Collected data
= Beginning of Section =

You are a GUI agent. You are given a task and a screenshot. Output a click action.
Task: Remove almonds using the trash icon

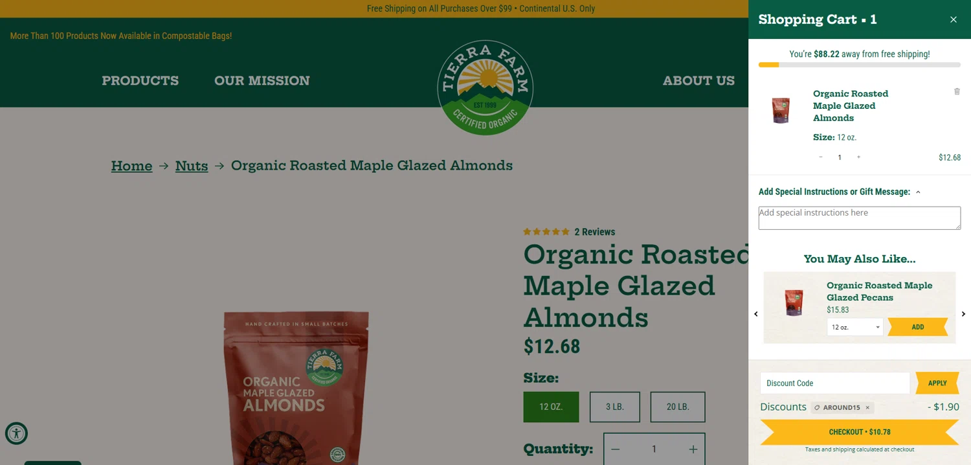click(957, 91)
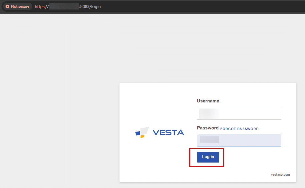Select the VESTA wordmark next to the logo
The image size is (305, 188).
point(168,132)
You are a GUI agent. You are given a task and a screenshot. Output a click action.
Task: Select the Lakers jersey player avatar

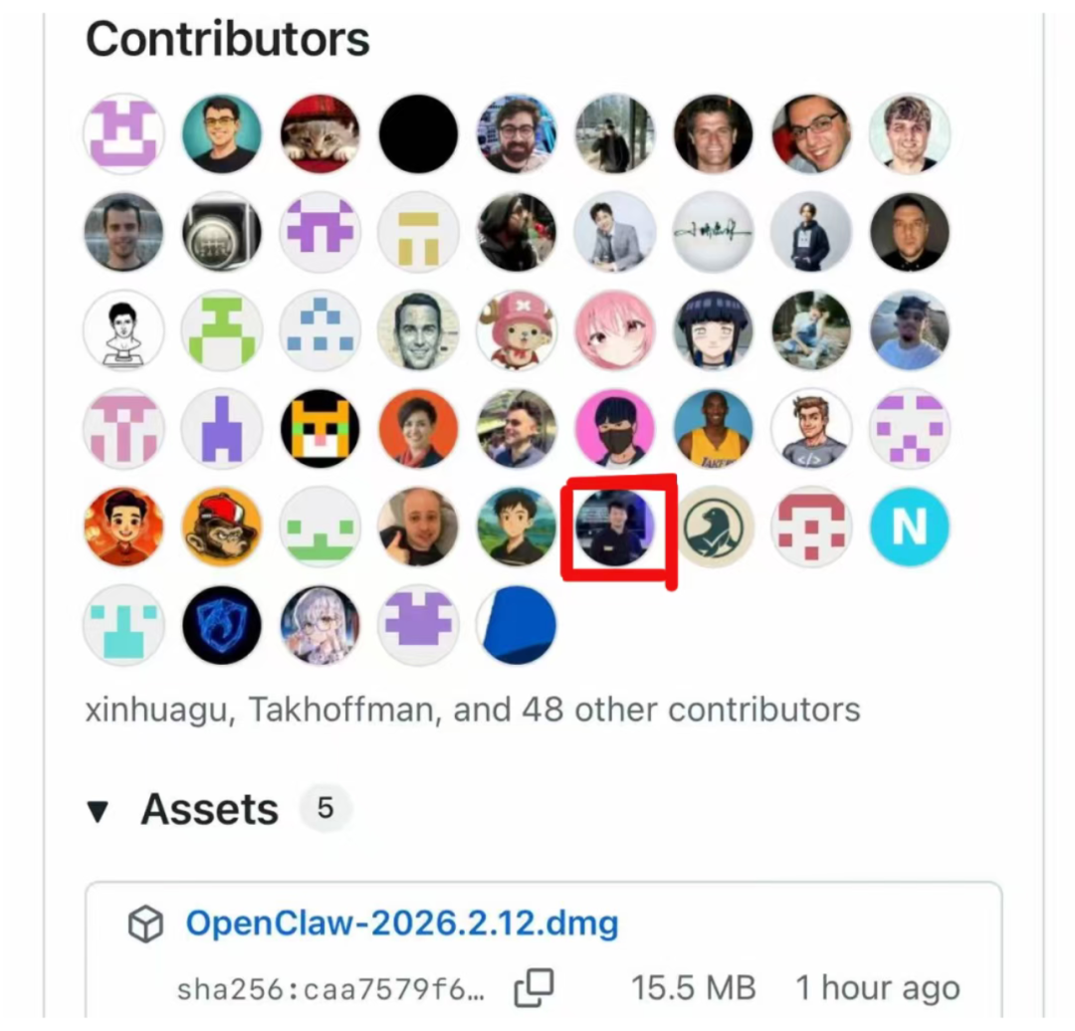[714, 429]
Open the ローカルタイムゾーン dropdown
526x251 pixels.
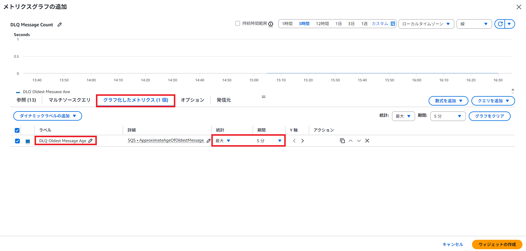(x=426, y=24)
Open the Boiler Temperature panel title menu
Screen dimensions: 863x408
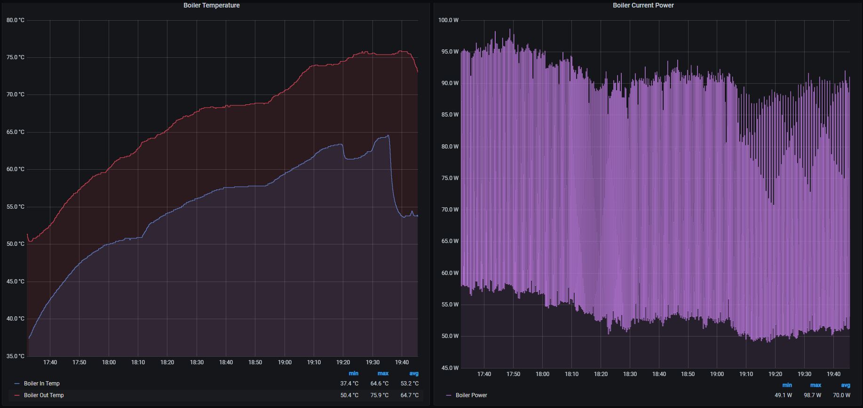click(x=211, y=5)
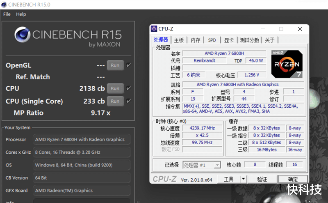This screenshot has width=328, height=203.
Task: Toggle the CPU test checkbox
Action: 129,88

= End of Section =

Your task is an exact printout of the records above, with no pictures.

ANSWER BOX >>
You are a GUI agent. You are given a task and a screenshot. Output a click action.
Task: Remove almonds using the trash icon

click(957, 91)
Select the VESTA wordmark next to the logo
The image size is (305, 188).
point(168,132)
You are a GUI agent. You are given a task and a screenshot. Output a click action.
Task: Select the Lakers jersey player avatar

[714, 429]
Open the ローカルタイムゾーン dropdown
526x251 pixels.
(x=426, y=24)
Open the Boiler Temperature panel title menu
Screen dimensions: 863x408
click(x=211, y=5)
This screenshot has width=328, height=203.
Task: Toggle the CPU test checkbox
Action: 129,88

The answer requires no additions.